What is needed> Where a line of the data holds the word "hrvatska", copy that line.

Exercise inputs>
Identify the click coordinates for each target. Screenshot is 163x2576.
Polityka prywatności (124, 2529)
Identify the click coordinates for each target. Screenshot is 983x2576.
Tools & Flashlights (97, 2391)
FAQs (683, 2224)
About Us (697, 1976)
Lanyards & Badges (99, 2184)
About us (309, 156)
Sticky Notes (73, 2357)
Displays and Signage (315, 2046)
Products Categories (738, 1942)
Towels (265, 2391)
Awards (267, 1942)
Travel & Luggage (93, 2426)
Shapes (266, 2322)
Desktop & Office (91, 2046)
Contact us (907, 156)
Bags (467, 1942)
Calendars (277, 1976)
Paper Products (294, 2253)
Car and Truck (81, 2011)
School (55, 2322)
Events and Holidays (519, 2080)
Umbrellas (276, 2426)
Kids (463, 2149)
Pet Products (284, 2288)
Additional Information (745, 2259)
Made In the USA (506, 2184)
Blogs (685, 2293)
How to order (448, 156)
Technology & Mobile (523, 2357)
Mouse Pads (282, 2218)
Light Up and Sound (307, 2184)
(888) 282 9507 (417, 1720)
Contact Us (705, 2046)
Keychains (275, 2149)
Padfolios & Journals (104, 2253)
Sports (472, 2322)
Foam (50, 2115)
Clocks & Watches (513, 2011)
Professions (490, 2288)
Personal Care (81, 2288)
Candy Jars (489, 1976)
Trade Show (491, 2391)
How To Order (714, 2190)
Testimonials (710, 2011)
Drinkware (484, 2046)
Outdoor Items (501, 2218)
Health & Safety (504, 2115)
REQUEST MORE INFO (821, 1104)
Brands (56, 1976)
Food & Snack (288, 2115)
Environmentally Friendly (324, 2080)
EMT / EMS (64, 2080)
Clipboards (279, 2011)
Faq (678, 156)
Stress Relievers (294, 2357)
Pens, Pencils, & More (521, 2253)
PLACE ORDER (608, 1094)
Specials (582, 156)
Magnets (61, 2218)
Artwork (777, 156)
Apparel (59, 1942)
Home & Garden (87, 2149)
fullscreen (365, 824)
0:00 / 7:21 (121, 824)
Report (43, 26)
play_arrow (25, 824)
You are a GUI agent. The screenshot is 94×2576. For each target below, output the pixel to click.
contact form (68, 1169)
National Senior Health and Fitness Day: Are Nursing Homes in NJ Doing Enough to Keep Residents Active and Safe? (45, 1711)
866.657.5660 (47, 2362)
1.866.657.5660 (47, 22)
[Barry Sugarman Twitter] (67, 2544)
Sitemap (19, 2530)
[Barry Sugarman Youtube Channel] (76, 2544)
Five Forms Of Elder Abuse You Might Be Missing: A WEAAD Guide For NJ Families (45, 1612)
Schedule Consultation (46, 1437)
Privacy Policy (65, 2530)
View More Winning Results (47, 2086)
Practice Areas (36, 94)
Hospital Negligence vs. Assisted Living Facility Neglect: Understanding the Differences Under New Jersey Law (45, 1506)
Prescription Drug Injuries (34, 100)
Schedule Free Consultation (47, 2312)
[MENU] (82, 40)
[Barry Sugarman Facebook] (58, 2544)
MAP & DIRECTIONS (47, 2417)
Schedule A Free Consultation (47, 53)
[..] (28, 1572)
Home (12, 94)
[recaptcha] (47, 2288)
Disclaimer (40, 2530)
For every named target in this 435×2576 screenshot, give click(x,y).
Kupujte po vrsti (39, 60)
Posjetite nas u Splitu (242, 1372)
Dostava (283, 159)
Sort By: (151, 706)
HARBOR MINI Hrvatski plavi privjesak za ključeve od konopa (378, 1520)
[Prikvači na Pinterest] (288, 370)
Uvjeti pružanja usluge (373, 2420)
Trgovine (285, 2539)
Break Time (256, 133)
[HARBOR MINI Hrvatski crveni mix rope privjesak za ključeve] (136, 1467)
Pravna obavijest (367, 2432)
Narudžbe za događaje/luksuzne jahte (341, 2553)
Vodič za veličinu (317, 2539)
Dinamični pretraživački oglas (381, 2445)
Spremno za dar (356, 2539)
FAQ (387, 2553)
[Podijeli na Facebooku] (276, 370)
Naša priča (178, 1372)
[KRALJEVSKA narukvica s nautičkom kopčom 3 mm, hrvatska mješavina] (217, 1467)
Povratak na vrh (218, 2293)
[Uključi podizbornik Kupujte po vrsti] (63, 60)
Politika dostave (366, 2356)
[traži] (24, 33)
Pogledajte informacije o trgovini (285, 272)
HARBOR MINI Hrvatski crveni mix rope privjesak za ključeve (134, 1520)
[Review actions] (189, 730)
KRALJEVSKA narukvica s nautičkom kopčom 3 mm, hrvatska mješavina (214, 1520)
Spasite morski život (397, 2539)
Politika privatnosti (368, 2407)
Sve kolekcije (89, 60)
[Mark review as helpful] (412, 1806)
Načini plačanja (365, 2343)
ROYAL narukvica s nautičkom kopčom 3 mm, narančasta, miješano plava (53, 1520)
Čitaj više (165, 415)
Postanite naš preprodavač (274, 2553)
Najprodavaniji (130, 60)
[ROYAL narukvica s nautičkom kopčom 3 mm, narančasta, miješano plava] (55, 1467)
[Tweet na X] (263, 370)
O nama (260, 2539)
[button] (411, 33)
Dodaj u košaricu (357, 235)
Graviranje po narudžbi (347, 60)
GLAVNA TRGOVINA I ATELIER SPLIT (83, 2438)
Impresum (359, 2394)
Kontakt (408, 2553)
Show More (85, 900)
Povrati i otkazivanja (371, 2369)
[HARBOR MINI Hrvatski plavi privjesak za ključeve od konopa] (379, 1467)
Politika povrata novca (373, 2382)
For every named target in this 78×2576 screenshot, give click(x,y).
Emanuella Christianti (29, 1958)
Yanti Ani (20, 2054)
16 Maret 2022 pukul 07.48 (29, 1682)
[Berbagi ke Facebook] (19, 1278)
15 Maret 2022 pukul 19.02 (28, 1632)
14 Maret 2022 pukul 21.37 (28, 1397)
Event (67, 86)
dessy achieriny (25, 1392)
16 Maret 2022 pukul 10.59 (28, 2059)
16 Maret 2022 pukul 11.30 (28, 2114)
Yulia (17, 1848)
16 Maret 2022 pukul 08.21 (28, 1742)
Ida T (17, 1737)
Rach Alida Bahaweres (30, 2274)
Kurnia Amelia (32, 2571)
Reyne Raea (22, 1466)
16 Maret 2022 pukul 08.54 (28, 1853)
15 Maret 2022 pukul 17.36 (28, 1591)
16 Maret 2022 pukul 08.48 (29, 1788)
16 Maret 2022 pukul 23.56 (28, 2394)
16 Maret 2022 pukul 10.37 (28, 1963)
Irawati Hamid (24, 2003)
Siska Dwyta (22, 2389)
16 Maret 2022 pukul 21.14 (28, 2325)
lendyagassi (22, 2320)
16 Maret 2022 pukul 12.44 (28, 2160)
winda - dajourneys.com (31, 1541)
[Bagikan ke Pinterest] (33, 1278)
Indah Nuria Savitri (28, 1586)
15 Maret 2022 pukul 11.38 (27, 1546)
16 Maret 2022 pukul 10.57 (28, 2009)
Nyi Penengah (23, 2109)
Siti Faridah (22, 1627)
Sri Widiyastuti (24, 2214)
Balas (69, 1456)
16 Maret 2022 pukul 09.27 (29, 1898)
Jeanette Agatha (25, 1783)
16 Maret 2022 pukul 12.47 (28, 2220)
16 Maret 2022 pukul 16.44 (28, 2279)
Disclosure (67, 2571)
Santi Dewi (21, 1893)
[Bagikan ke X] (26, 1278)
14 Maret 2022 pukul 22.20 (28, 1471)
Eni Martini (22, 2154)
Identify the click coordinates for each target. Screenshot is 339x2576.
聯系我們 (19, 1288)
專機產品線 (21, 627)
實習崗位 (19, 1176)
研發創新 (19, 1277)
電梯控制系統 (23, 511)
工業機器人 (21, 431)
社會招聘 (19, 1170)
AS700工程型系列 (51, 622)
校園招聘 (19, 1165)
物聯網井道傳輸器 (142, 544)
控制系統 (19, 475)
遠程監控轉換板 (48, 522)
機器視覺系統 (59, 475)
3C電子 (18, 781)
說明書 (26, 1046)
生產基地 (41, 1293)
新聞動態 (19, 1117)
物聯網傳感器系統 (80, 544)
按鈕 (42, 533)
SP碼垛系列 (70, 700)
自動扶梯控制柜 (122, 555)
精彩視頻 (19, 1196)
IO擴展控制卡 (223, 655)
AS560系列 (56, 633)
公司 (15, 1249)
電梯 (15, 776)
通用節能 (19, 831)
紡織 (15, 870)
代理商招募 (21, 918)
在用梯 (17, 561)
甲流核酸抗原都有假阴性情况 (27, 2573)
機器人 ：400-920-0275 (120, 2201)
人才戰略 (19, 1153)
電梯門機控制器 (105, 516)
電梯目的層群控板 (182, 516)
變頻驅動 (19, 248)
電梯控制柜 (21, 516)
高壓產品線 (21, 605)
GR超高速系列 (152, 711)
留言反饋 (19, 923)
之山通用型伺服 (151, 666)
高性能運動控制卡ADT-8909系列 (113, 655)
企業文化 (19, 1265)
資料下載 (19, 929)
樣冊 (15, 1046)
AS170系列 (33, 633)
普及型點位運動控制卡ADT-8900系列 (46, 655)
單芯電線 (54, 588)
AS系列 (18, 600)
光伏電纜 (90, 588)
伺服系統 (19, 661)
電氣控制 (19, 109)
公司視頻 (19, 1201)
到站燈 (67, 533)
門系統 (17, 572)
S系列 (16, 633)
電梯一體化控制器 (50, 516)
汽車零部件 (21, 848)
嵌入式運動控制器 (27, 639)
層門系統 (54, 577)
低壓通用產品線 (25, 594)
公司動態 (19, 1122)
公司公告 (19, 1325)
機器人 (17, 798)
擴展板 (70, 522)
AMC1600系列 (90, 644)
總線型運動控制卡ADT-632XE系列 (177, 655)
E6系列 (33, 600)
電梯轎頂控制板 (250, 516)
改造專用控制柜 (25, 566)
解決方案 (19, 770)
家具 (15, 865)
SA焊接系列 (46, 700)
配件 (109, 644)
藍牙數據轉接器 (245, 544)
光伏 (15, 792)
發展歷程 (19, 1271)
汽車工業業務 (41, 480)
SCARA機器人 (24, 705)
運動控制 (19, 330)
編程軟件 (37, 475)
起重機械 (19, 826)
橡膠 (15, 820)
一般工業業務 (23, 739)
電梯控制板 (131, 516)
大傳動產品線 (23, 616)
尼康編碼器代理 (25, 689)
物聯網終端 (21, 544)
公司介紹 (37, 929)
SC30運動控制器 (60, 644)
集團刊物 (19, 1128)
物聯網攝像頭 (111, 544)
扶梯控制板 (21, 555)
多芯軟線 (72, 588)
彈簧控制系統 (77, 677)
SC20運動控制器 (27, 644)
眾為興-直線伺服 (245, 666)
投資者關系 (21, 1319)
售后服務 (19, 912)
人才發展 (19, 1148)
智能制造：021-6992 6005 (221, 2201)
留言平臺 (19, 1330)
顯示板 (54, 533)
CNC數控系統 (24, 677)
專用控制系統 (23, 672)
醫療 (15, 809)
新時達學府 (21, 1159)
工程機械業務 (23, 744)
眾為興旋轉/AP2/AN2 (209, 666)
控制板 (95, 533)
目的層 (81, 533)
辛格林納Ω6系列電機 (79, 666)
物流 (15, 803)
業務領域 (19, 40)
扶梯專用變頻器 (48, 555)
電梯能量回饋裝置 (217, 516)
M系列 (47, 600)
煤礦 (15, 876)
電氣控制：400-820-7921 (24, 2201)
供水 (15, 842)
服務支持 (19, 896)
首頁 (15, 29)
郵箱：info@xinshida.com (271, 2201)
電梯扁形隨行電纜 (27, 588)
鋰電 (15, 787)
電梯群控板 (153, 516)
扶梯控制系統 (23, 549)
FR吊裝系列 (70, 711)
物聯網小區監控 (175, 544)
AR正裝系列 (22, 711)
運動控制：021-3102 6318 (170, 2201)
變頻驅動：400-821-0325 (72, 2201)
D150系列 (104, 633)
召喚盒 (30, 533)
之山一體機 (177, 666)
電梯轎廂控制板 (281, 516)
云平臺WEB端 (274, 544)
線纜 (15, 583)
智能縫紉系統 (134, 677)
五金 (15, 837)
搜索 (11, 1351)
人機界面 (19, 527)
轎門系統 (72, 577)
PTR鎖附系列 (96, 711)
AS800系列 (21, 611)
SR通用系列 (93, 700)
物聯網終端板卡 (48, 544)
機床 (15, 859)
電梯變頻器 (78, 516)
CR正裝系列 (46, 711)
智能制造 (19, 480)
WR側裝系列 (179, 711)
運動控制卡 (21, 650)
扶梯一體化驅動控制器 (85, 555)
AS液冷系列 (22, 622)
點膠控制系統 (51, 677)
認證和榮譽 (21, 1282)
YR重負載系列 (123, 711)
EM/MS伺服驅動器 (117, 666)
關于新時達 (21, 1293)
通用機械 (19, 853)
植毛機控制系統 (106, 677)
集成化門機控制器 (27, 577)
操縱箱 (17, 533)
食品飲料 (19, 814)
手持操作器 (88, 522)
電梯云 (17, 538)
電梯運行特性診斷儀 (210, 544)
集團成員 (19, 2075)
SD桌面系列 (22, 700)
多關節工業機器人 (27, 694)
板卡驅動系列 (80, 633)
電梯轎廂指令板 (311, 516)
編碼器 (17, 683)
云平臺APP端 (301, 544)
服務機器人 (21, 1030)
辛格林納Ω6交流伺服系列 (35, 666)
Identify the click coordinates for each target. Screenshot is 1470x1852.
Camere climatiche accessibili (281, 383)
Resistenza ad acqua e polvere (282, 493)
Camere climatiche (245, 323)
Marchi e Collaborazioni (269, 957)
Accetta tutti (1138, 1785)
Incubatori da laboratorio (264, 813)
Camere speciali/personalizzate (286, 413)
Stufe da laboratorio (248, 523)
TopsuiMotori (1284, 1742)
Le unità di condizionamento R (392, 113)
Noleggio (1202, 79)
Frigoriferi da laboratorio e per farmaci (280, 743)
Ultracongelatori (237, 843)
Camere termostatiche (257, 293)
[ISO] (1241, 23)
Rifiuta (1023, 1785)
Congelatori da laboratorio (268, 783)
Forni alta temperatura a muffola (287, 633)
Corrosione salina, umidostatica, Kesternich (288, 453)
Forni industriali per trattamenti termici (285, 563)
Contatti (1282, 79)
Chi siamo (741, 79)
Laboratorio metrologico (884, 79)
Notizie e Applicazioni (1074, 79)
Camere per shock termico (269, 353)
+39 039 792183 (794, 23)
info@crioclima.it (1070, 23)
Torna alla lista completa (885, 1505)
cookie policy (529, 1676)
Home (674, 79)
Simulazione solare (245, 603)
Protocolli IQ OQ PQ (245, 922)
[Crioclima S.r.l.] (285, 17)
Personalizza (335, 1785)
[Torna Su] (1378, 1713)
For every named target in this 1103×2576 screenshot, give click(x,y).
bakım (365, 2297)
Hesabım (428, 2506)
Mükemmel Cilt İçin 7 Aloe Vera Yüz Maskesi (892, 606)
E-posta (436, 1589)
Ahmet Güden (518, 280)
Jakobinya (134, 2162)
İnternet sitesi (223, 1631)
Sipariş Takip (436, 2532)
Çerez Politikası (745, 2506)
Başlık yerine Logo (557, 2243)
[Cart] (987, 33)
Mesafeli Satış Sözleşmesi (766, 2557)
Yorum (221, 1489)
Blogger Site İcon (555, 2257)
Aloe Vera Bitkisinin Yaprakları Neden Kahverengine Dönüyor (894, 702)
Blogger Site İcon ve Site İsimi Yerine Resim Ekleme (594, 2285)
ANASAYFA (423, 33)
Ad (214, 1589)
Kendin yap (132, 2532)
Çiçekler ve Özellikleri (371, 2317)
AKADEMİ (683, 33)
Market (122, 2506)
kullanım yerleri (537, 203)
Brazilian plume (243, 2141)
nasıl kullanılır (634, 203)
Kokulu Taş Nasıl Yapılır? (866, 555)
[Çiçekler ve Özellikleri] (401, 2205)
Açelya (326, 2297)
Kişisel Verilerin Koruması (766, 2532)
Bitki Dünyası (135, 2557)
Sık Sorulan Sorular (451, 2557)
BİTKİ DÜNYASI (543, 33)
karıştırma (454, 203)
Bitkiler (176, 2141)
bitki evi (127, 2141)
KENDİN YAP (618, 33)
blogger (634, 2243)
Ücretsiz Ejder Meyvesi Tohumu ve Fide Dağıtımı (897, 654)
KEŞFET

Answer box>
[KRALJEVSKA narukvica s nautičkom kopčom 3 mm, hrvatska mješavina] (217, 1467)
KRALJEVSKA narukvica s nautičkom kopčom 3 mm, hrvatska mješavina (214, 1520)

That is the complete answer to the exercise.